A group of top Democrats has been working closely with the Biden administration on their response at the border, including committee leaders and the Congressional Hispanic Caucus.
That includes a CHC meeting Thursday morning on the issue with the director of the Office of Refugee Resettlement, Cindy Huang, and a senior official at the Department of Health and Human Services, JooYeun Chang. During the meeting, the administration officials said they are working to expand capacity to house the children and are coordinating with local youth organizations and foster programs.
Democrats say they will continue seeking accountability for the government’s treatment of migrant children, regardless of which president is in charge. At least for now, many are prepared to give Biden time to tackle the issue, given that he’s only been in office eight weeks.
On Thursday, when asked about whether the migration rush should be considered a “crisis,” White House Press Secretary Jen Psaki said “we don’t see the need to put new labels.”
“It doesn’t matter what you call it. It is an enormous challenge,” Psaki said. “The president is very focused and very in the weeds on the operational details here and on pushing his team to take every step that can be taken to address … the fact that these border patrol facilities are not made for children.”
Meanwhile, some Democrats are making their own plans to visit detention centers where migrants are being held. Cuellar has planned a bipartisan trip with Sen. John Cornyn (R-Texas) to visit one of the same facilities that Biden administration officials recently toured. And Rep. Joaquin Castro (D-Texas) is planning his own trip in the next few weeks for his Democratic colleagues, as Axios first reported.
“Republican politicians are fear-mongering and scapegoating children and families seeking asylum to distract from their lack of any governing agenda to help the American people,” Castro said in a statement. “This is a deep humanitarian situation that demands a dignified response, not dangerous rhetoric.”
Roberta Jacobson, Biden’s coordinator for the southern border, acknowledged on Wednesday that the administration sometimes has struggled to convey an ultimately promising message to migrants while also urging them not to travel to the U.S. until the country’s immigration system is better equipped.
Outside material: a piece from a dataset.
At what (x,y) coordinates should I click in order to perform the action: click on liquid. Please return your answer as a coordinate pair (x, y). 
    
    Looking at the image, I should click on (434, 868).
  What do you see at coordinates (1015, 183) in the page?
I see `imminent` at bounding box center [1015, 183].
Administration officials have also maintained that their response at the southern border has been complicated by Trump’s effective dismantling of cross-border immigration systems, the administration’s refusal to turn migrants away, and the coronavirus that has consumed Biden as his top priority.
The pandemic adds its own wrinkle to the current state of immigration politics. Migrants are tested for Covid before entering the U.S. and supposed to isolate if they receive a positive diagnosis. But Republicans have seized on reports that some migrants who tested positive for coronavirus were released into Texas.
“There are super-spreader caravans coming across,” House Minority Whip Steve Scalise (R-La.) said at Thursday’s news conference. “This was all done by President Biden, and President Biden can address and reverse this policy.”
A White House spokesperson countered that during their visit to the border, Republicans will see “the cruelty, chaos and confusion pushed by the prior administration.”
“We hope once these Republican members return, they come to the table ready to work with the White House and Democrats in Congress to bring our immigration system into the 21st century,” said the spokesperson.
Quint Forgey contributed to this report.